Disana ada seekor zombie raksasa. Dibandingkan dengan para zombie yang lain, dia bukan cuma lebih besar, tapi juga memakai armor megah dan membawa sebuah kapak besar.

Aku menghentikan salah satu serangannya menggunakan perisaiku, tapi serangan itu begitu kuat hingga membuatku pusing dan aku terdorong kebelakang.

Mana mau aku mati disini!

Aku menggertakkan gigiku dan berusaha fokus. Kalau aku kehilangan keseimbangan, aku mungkin akan betul-betul mati.

Zombie ini jauh lebih kuat daripada yang lainnya.

Meskipun dia nggak betul-betul mendaratkan sebuah serangan langsung, aku masih menerima damage. Dia sangat kuat.

"Apa kau baik-baik saja?"

"Huff... Ya... Tapi... Pahlawan?"

"Aku baik-baik saja! Kalian semua mundurlah, aku nggak yakin bisa melindungi kalian semua dari dia!"

"Tapi!"

Apa para warga ini mendengarkan apa yang kukatakan?!

Lalu....

"Tuan Naofumi!"

Raphtalia ada disana dengan pedang ditangannya, siap bertarung.

"Raphtalia! Kamu tepat waktu! Ayo jatuhkan zombie ini."

"Baik!"

Kami berdua menghadap pada zombie itu, dan aku mengangkat perisaiku.
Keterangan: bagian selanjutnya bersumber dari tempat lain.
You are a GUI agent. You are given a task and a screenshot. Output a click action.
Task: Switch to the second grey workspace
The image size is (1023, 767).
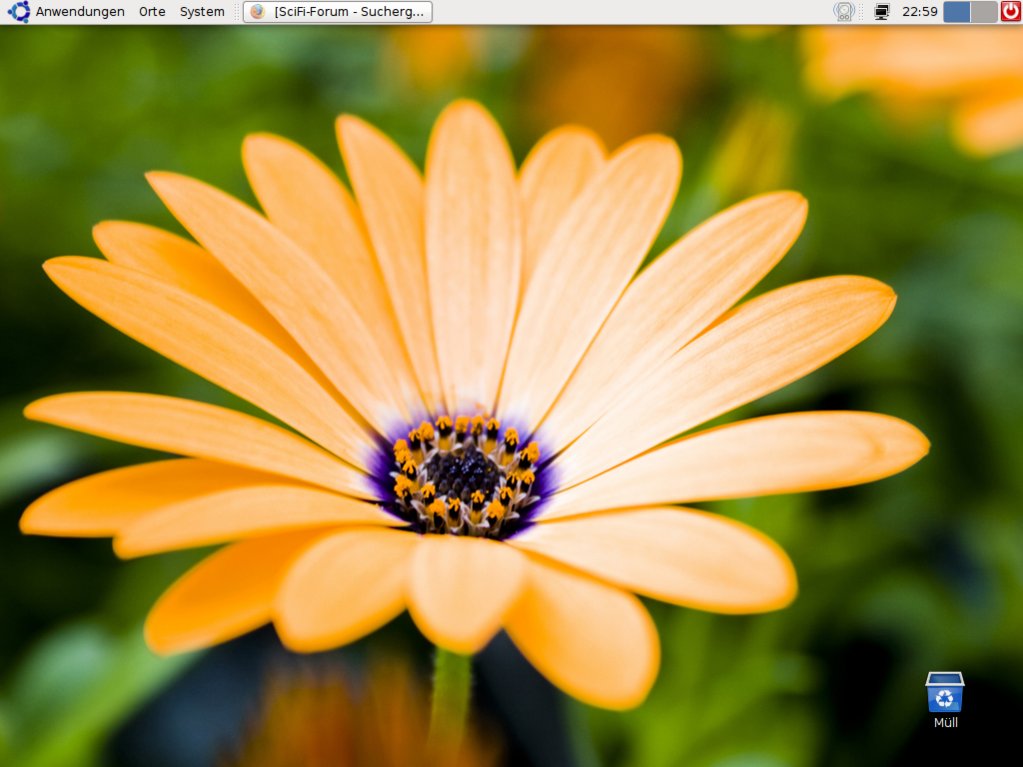coord(984,12)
"Aku akan menerima serangannya dengan perisaiku, dan kamu fokus pada penyerangan, sama seperti yang biasa kita lakukan."

"Baik."

Zombie itu, meski jauh lebih besar daripada rekan-rekannya, keterampikannya nggak jauh beda. Dia mengarahkan tatapan padaku dan mengayunkan kapak besarnya. Aku menerima guncangannya secara langsung. Aku nggak bisa menghindari serangannya agar dia nggak mengalihkan perhatiannya pada Raphtalia. Dan kalau aku menghindarinya, hal itu akan mengacaukan ritmenya, dan Raphtalia akan berakhir kebingungan juga.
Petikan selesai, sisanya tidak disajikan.